Estoy especialmente impactada porque
me he enterado el otro día, por la prensa -una siempre se entera de estas
cosas por la prensa- de que en el mundo ya hay el mismo número de gordos
que de hambrientos, todo un logro. Lo ha dicho el Worldwatch Institute,
que es una institución que se dedica a observar y escribir lo que pasa en
el mundo, así que generalmente sus informes son una lectura interesantísima
sobre la burrez humana y sus consecuencias.
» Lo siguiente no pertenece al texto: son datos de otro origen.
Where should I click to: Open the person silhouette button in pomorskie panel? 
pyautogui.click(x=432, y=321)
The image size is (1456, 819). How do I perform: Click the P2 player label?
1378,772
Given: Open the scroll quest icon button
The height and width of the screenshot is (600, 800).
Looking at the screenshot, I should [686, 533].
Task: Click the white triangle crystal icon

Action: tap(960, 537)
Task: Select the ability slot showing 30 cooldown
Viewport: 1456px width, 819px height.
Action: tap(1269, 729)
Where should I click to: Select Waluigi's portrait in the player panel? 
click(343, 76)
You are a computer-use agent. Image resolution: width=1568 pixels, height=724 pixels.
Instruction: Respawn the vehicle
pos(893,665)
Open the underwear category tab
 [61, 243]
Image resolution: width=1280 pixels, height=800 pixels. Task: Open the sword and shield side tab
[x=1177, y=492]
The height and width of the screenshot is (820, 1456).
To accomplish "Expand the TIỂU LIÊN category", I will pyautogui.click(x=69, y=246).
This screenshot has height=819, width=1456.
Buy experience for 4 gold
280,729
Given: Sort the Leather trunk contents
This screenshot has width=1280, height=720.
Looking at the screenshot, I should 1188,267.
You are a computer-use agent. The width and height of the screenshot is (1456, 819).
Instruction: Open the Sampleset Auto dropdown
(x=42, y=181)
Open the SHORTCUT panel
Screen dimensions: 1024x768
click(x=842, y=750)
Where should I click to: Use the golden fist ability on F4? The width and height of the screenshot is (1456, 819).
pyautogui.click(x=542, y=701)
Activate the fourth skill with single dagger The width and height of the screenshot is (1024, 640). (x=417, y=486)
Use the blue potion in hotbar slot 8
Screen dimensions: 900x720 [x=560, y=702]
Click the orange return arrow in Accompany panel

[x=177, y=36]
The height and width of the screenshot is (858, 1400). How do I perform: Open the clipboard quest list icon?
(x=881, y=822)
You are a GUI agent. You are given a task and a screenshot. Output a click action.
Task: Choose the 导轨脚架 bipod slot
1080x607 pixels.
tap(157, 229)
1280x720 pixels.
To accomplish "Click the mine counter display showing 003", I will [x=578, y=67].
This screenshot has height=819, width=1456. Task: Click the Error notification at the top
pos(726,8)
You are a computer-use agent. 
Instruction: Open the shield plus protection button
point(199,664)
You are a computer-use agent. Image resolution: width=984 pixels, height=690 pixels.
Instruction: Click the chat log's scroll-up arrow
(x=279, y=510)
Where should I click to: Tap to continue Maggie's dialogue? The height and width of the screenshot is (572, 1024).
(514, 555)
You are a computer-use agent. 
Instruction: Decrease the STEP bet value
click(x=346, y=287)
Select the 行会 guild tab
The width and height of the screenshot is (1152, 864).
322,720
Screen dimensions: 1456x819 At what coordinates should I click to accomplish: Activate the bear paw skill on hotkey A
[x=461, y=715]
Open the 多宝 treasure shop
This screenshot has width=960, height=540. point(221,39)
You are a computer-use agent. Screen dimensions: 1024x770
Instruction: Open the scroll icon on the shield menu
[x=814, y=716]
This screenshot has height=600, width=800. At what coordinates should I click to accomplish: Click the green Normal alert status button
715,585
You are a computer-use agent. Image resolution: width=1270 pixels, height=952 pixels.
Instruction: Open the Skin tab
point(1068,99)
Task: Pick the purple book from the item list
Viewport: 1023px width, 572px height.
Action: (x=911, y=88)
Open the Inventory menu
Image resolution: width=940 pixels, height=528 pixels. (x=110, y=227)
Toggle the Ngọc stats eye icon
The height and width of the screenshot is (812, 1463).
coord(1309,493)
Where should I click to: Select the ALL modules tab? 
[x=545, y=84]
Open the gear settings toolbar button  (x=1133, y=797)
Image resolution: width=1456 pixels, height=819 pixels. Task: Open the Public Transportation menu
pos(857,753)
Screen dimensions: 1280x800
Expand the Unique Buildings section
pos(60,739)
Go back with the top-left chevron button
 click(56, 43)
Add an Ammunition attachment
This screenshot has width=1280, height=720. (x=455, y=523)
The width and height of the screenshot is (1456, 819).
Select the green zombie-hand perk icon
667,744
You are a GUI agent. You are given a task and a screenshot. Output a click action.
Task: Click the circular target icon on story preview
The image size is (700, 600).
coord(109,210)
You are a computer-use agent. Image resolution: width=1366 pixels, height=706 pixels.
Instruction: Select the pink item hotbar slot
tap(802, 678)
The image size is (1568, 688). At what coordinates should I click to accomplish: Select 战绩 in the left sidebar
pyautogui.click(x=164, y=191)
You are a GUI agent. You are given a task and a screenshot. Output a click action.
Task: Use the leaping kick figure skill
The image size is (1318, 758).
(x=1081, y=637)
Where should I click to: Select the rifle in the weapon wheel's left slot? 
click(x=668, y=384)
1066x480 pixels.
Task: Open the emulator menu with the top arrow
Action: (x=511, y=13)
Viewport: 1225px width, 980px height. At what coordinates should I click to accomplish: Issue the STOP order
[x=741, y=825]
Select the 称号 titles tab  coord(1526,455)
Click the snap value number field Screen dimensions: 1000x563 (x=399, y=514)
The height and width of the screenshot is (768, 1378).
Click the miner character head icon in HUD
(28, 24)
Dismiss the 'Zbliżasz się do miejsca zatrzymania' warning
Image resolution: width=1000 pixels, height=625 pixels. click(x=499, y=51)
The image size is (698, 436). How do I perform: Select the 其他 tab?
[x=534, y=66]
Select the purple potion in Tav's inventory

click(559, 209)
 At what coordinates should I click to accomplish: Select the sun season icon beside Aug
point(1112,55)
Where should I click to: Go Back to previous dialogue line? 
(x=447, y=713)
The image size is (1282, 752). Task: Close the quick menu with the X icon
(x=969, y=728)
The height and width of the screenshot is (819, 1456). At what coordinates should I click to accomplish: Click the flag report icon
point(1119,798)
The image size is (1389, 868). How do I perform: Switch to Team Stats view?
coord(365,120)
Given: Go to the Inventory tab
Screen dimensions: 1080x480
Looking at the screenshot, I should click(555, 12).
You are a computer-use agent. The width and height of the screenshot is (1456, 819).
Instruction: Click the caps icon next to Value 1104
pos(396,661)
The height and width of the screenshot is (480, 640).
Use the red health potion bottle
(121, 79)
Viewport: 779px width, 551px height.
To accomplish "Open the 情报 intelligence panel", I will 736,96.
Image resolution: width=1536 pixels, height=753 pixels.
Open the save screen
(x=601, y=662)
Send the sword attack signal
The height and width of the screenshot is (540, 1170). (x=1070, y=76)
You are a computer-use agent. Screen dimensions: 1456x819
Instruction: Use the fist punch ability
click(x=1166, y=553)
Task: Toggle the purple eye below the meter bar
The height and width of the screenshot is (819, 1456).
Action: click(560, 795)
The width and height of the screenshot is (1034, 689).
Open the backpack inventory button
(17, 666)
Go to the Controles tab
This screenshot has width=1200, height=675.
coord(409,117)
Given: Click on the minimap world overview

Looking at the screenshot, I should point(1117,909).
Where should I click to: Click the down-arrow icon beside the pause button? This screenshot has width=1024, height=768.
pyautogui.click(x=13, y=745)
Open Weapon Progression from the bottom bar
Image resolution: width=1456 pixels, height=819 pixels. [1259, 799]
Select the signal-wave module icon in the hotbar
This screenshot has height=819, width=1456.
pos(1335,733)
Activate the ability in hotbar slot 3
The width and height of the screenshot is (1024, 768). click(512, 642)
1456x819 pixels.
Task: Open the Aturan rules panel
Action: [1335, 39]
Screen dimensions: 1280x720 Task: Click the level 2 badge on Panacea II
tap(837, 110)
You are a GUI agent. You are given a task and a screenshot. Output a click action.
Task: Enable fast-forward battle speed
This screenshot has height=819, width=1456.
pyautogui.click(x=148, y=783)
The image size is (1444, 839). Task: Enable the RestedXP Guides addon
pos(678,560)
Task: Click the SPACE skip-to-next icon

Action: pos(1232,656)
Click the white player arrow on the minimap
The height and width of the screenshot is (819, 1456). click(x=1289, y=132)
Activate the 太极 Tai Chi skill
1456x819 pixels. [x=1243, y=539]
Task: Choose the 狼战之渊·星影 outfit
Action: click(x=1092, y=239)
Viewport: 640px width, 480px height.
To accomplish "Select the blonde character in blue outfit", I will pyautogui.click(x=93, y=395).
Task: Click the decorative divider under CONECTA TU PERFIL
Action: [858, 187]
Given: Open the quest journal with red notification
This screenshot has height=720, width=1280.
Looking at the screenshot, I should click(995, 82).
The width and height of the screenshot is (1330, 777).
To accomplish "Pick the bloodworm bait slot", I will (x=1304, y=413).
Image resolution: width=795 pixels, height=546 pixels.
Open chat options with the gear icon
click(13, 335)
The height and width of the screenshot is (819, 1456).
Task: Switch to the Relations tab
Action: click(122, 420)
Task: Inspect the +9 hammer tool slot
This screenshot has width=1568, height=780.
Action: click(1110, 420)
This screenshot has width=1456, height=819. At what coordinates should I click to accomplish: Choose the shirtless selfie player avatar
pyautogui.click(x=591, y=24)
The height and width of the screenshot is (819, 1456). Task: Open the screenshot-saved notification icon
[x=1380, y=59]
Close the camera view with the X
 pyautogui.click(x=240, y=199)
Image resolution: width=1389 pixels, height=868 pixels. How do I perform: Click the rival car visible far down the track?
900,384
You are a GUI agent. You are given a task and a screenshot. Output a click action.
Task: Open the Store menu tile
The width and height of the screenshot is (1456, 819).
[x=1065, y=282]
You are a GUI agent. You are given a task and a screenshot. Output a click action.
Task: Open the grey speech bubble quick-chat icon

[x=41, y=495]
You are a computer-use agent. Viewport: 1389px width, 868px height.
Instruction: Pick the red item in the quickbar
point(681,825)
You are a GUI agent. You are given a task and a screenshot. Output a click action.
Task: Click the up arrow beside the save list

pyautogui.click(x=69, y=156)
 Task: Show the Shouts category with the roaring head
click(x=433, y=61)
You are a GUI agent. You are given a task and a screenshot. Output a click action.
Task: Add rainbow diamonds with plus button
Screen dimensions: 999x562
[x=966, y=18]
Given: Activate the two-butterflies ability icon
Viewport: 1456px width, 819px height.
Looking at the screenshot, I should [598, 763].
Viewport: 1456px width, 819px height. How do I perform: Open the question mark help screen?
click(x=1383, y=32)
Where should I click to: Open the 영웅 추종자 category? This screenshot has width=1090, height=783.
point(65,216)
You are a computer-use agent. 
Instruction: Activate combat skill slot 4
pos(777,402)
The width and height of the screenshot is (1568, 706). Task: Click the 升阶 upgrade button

El caso es que el número de
personas que no comen lo suficiente ha descendido ligeramente, ya son sólo
1.200 millones de mortales, lo que podría con un poco de esfuerzo
considerarse como un signo de progreso, mientras que el número de
individuos a los que la comida les sale por las orejas y que avanzan con
paso firme hacia la estética del luchador de sumo, ha ascendido hasta
alcanzar la misma cantidad, lo cual no deberíamos interpretar como un
avance.
No deja de ser una bonita forma de
empezar el siglo. Podríamos decir que es hasta poético: el desequilibrio
alcanza a tales grados de virtuosismo que llega a parecer equilibrado. Y
para rizar el rizo, todos, gordos y flacos, sufren igualmente desnutrición.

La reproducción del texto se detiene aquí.